The Gallium Anomaly and the BEST Experiment
Steve Elliott
Los Alamos National Laboratory
At the end of the last century, large volumes of gallium metal were used as targets to detect electron neutrinos (ne) from the Sun. A small number of 71Ge atoms, produced in many tons of gallium through the charged current reaction 71Ga(ne,e–)71Ge, were subsequently counted to determine the solar neutrino flux. 71Ge atoms are radioactive and their decays were observed in small proportional counters. The radiochemical technique procedures were extensively studied through auxiliary measurements, and tests with strong radioactive sources were performed. These source tests, however, found fewer 71Ge atoms than expected given the cross section and measured efficiencies. This, as yet unexplained result, is commonly referred to as the gallium anomaly.
The Baksan Experiment on Sterile Transitions (BEST) was designed to investigate this anomaly, which has been frequently interpreted as evidence for oscillations between ne and sterile neutrino (ns) states.

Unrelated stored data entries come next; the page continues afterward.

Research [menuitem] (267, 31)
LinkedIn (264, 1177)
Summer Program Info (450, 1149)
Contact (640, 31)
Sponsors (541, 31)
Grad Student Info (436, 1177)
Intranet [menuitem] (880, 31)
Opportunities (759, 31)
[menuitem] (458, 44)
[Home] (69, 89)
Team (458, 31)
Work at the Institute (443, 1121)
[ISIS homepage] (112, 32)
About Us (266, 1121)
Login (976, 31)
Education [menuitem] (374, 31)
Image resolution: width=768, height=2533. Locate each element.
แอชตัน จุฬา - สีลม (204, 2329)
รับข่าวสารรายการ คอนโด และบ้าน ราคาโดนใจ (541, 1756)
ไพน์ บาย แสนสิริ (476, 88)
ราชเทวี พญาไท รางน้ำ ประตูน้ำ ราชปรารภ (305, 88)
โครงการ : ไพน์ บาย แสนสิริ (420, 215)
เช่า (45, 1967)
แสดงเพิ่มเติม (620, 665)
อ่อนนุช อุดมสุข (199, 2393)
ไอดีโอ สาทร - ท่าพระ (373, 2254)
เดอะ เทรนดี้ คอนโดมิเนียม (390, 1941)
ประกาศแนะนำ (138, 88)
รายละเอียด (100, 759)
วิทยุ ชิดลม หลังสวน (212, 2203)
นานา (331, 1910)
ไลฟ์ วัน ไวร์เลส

The BEST measurement consisted of a 3.414-MCi 51Cr ne source placed at the center of two nested Ga volumes and measurements made of the 71Ge production at two different average distances. The measured rates in both volumes were low and hence consistent with oscillations. However, the rates in the two volumes were similar providing for other interpretations. This talk will summarize the history of the measurements, the BEST experiment and its results, the motivating physics, and possible interpretations.